Improving user satisfaction is at the forefront of industrial recommender systems. While significant progress in recommender systems has relied on utilizing logged implicit data of user-item interactions (i.e., clicks, dwell/watch time, and other user engagement signals), there has been a recent surge of interest in measuring and modeling user satisfaction, as provided by orthogonal data sources. Such data sources typically originate from responses to user satisfaction surveys, which are explicitly asking users to rate their experience with the system and/or specific items they have consumed in the recent past. This data can be valuable for measuring and modeling the degree to which a user has had a satisfactory experience with the recommender, since what users do (engagement) does not always align with what users say they want (satisfaction as measured by surveys).

We focus on a large-scale industrial system trained on user survey responses to predict user satisfaction. The predictions of the satisfaction model for each user-item pair, combined with the predictions of the other models (e.g., engagement-focused ones), are fed into the ranking component of a real-world recommender system in deciding items to present to the user. It is therefore imperative that the satisfaction model does an equally good job on imputing user satisfaction across slices of users and items, as it would directly impact which items a user is exposed to. However, the data used for training satisfaction models is specifically biased in that users are more likely to respond to a survey when they will respond that they are more satisfied. When the satisfaction survey responses in slices of data with high response rate follow a different distribution than those with low response rate, response rate becomes a confounding factor for user satisfaction estimation.

We find a positive correlation between response rate and ratings in a large-scale survey dataset collected in our case study. To address this inherent response rate bias in the satisfaction data, we propose an inverse propensity weighting approach within a multi-task learning framework.

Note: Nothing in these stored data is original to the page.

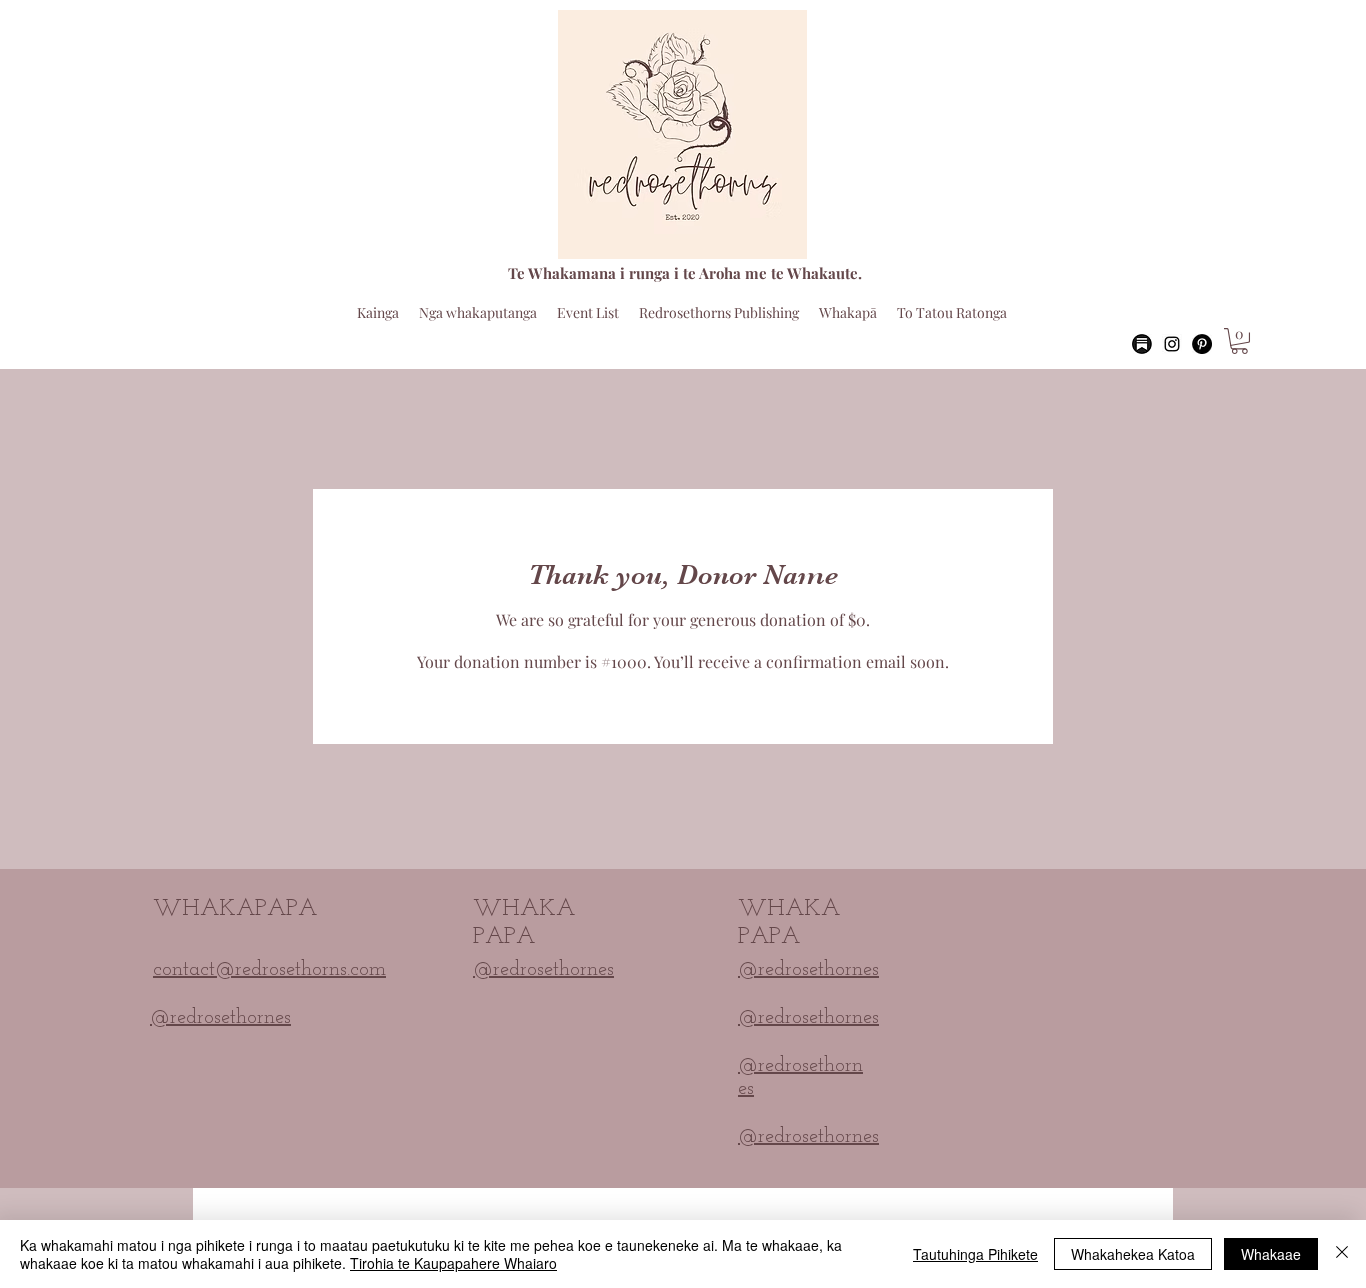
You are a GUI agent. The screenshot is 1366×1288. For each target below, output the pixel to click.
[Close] (1342, 1254)
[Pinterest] (1202, 344)
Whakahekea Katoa (1133, 1254)
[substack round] (1142, 344)
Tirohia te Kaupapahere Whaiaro (453, 1263)
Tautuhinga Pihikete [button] (975, 1254)
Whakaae (1271, 1254)
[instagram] (1172, 344)
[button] (1239, 341)
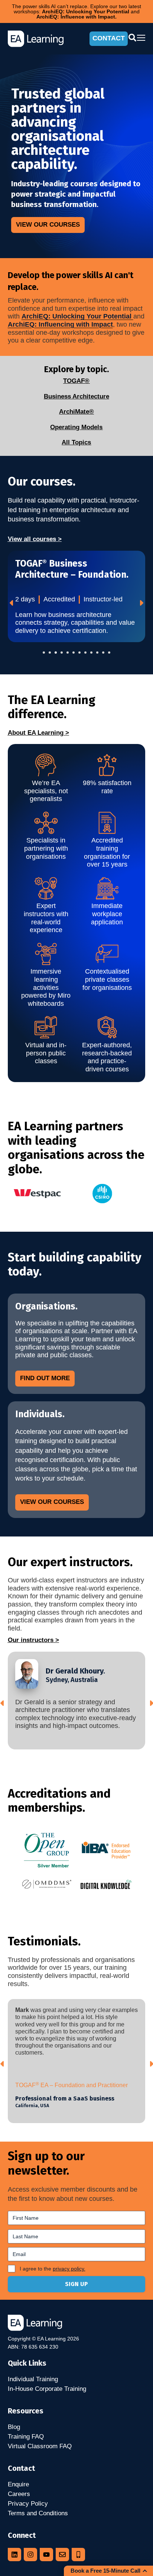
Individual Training (33, 2379)
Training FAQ (26, 2436)
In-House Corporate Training (47, 2388)
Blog (14, 2426)
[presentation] (11, 603)
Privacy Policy (28, 2503)
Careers (19, 2493)
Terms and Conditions (38, 2513)
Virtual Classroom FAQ (40, 2446)
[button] (44, 652)
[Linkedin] (14, 2554)
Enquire (18, 2484)
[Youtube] (46, 2554)
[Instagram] (30, 2554)
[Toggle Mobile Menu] (141, 38)
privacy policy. (69, 2269)
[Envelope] (62, 2554)
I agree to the (52, 2269)
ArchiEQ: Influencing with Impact (60, 324)
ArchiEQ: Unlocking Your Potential (77, 316)
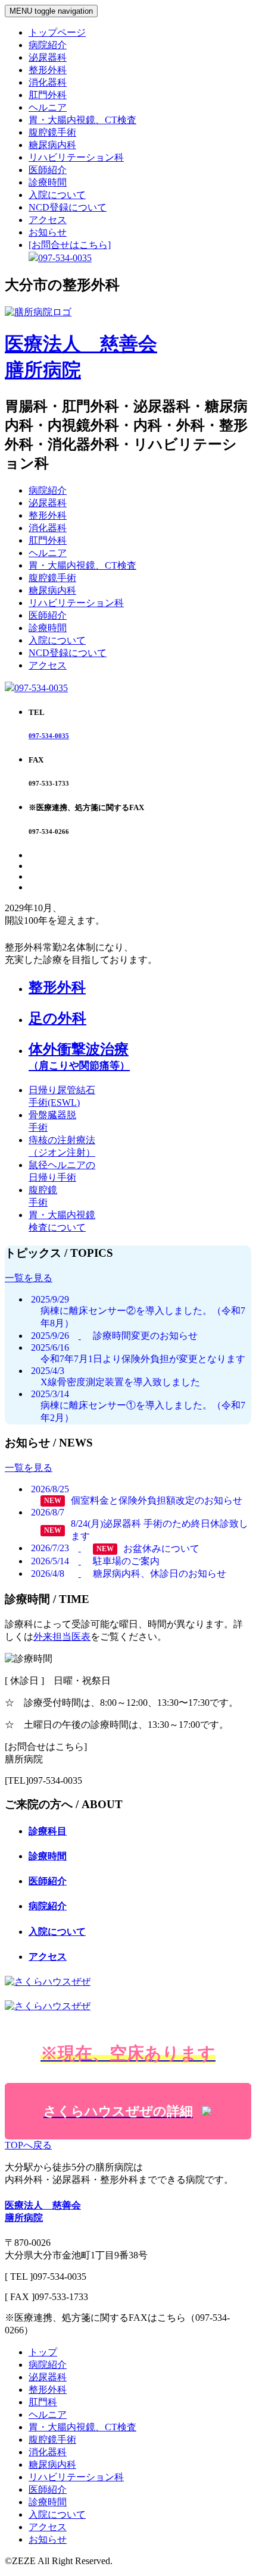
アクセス (48, 220)
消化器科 (48, 82)
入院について (57, 195)
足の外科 (57, 1018)
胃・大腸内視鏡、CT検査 (82, 120)
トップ (43, 2352)
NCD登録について (68, 207)
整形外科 (48, 70)
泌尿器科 (48, 57)
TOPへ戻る (28, 2145)
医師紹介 (48, 170)
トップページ (57, 32)
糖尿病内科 (52, 145)
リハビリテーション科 (76, 157)
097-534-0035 (41, 688)
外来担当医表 (61, 1636)
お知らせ (48, 232)
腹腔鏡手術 (52, 132)
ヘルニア (48, 107)
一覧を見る (28, 1278)
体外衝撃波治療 (79, 1056)
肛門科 (43, 2402)
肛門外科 (48, 95)
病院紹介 (48, 45)
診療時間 (48, 182)
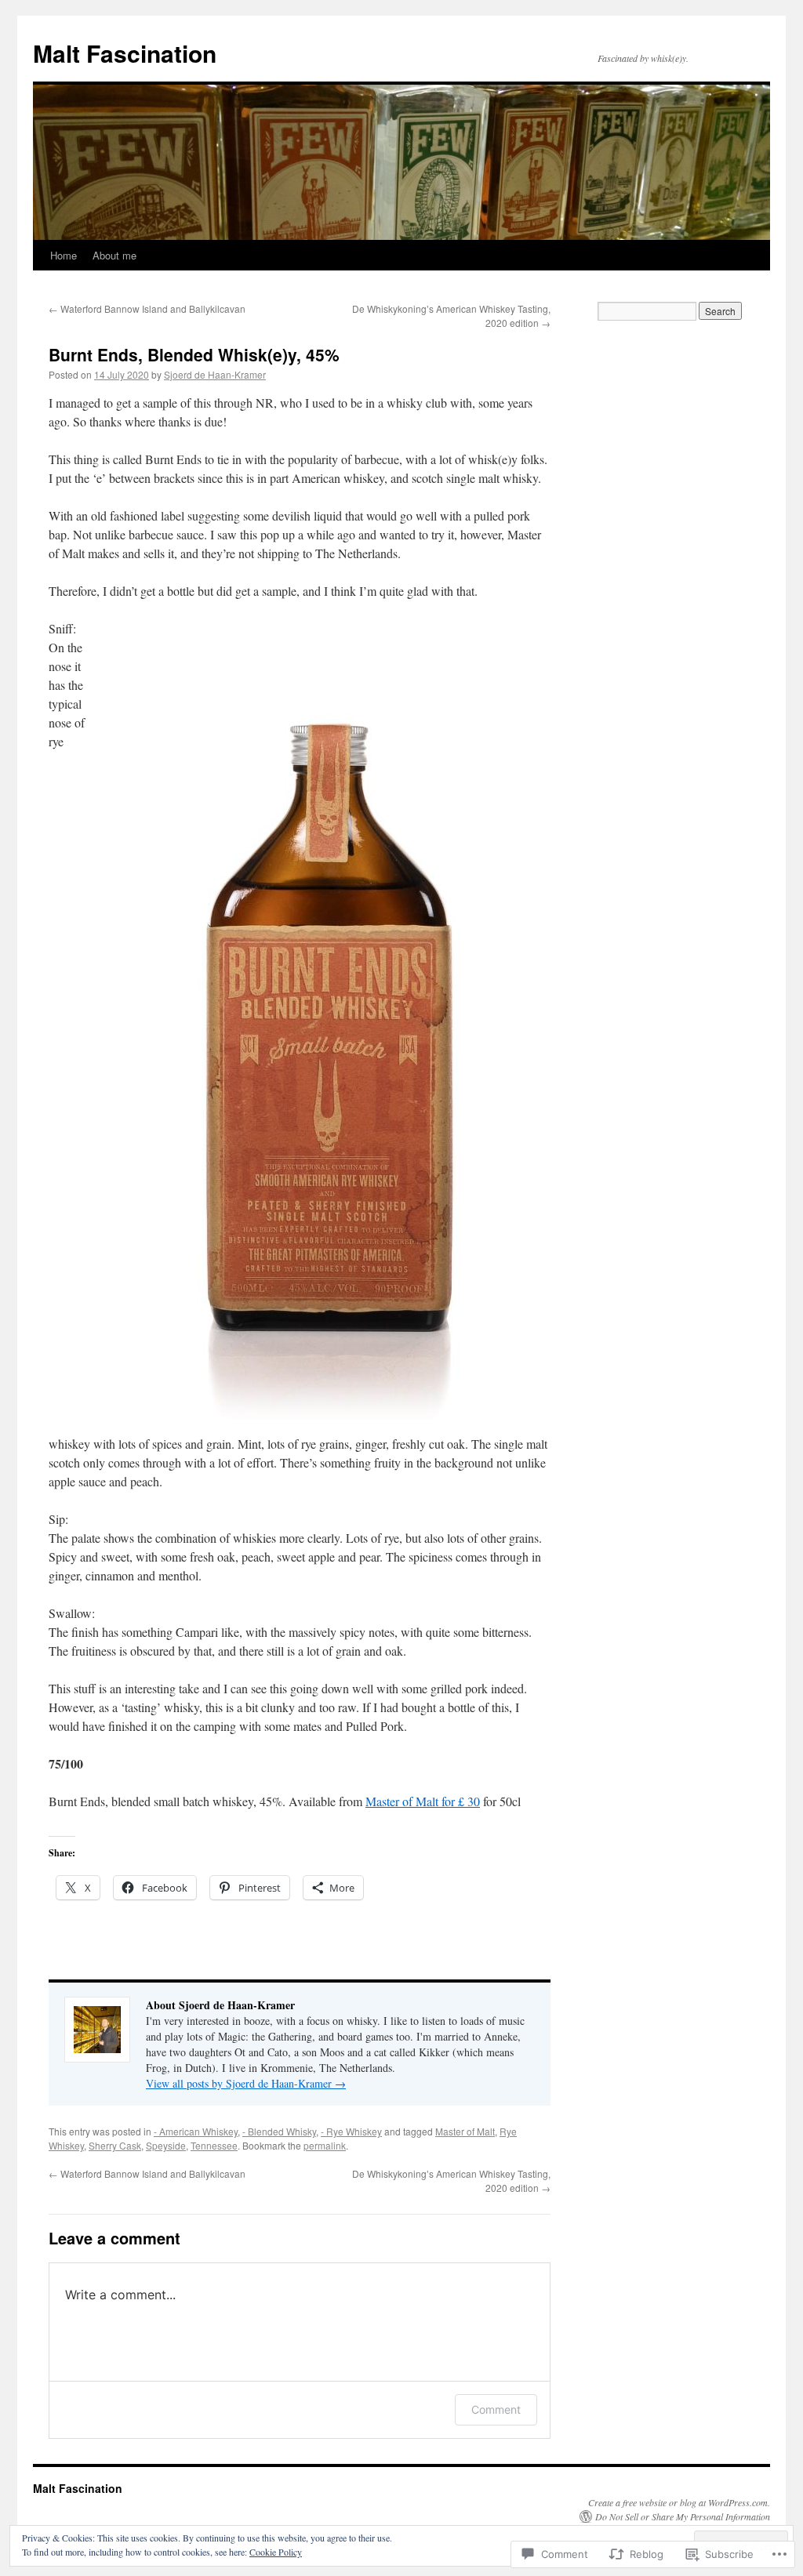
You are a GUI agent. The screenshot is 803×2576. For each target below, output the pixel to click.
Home (63, 255)
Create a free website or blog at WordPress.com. (679, 2502)
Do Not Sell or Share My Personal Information (682, 2516)
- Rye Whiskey (351, 2131)
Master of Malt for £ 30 (422, 1801)
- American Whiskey (196, 2131)
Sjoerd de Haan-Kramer (215, 374)
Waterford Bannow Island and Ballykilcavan (147, 308)
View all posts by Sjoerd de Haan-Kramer (246, 2083)
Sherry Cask (115, 2145)
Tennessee (214, 2145)
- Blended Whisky (279, 2131)
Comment (496, 2409)
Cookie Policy (275, 2551)
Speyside (166, 2145)
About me (114, 255)
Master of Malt (465, 2131)
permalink (324, 2145)
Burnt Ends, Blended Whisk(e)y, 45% (194, 354)
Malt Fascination (124, 53)
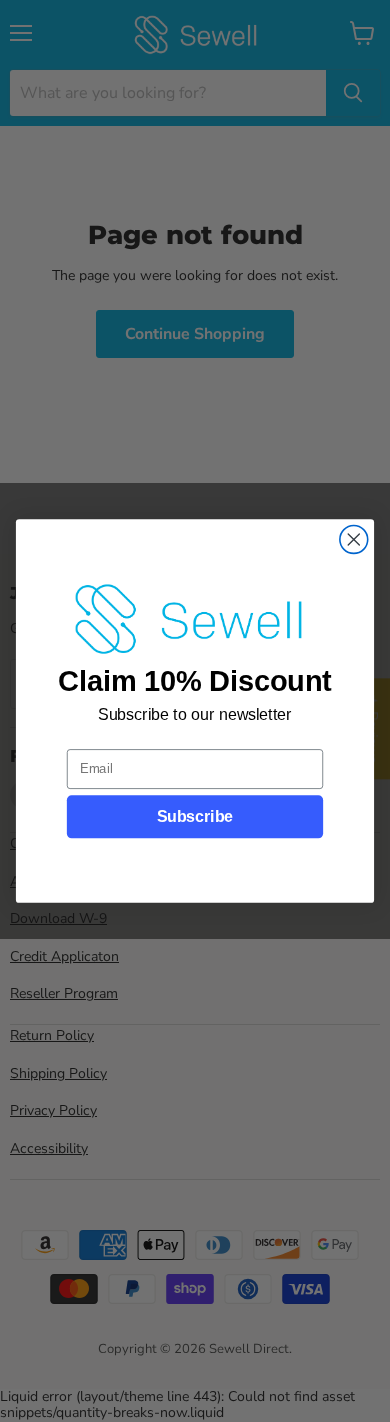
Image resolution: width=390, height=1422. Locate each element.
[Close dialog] (354, 540)
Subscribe (195, 817)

We extend a simple feed-forward neural network architecture predicting user satisfaction to a shared-bottom multi-task learning architecture with two tasks: the user satisfaction estimation task, and the response rate estimation task. We concurrently train these two tasks, and use the inverse of the predictions of the response rate task as loss weights for the satisfaction task to address the response rate bias. We showcase that by doing this, (i) we can accurately model whether a user will respond to a survey, (ii) we improve the user satisfaction estimation error for the data slices with lower propensity to respond while not hurting that of the slices with higher propensity to respond, and (iii) we demonstrate in live A/B experiments that applying the resulting satisfaction predictions from this approach to rank recommendations translates to higher user satisfaction.